Di notte, la campagna si infila tra le case, spinge il buio negli orti, tra le ultime rose, preme sulle porte. E le pietre, i tetti si stringono gli uni agli altri, dimenticando proprietà, fastidi, incomprensioni, nel cercare un calore che rassicuri.
Un cane abbaia continuamente. Non è vicino né lontano, è lui la notte per chi veglia. Lo sa, forse, per questo continua instancabile, ferma un momento, illude e ricomincia. Eppure nelle strade illuminate non c’è nessuno. Lontano qualche auto incrocia i fari, mostrando case, alberi bruni, il verde spento dei prati e un bianco di betulle che s’ammassano sotto la collina.
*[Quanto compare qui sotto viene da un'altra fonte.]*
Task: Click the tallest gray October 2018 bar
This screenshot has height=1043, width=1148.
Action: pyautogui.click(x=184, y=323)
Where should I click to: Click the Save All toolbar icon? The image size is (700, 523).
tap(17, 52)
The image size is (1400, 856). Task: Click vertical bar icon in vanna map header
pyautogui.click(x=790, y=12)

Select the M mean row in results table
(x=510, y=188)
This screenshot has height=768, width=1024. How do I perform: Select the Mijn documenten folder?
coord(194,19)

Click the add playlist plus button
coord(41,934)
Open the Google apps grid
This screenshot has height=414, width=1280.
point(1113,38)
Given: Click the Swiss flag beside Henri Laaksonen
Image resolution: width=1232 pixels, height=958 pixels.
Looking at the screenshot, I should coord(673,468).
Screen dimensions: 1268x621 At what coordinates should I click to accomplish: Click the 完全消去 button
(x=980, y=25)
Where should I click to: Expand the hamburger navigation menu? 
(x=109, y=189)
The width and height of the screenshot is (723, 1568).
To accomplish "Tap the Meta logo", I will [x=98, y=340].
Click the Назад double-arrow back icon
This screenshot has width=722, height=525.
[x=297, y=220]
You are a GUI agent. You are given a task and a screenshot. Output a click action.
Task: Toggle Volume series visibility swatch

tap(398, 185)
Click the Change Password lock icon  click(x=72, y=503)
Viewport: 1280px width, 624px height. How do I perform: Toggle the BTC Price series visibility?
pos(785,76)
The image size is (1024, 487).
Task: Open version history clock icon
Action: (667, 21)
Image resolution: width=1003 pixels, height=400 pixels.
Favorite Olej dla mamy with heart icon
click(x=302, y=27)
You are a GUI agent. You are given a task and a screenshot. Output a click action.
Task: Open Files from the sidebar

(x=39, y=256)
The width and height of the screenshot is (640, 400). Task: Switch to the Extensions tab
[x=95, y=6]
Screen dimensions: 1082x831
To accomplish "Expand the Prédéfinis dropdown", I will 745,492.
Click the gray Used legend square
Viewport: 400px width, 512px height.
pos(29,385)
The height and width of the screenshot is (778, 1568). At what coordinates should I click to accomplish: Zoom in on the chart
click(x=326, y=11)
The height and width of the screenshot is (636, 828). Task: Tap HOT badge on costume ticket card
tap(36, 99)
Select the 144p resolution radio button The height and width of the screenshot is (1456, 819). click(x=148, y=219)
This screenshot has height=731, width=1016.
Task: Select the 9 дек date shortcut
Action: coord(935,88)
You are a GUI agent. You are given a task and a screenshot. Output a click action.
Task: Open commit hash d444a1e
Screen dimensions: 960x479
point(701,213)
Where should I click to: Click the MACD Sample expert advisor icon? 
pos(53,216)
Non c’è nessuno, solo gli spettri delle funzioni diurne delle cose, che attendono il mattino per essere, lividi, silenti e attoniti per il chiaro improvviso, si mostrano, ma è un attimo, poi torna la notte.
Ci può essere un senso di solitudine più grande, che incita al sonno procurato, ai televisori accesi, ai computer e alle conversazioni con un altro lontano sé, ma qui le finestre si chiudono presto, come occhi senza pensiero. Domani sarà uguale, questo pesa, non il silenzio, la città vuota, la stanchezza del giorno. Domani sarà uguale. E mentre le gambe si raccolgono nel letto, la speranza di essere stanchi a sufficienza vorrebbe un termine, uno scollinare oltre il quale il giorno non si ripeta. Questa è la fatica del nuovo e l’abbraccio che comprende, tiene, capisce e si sussurra: cambierà in tempo, cambierà.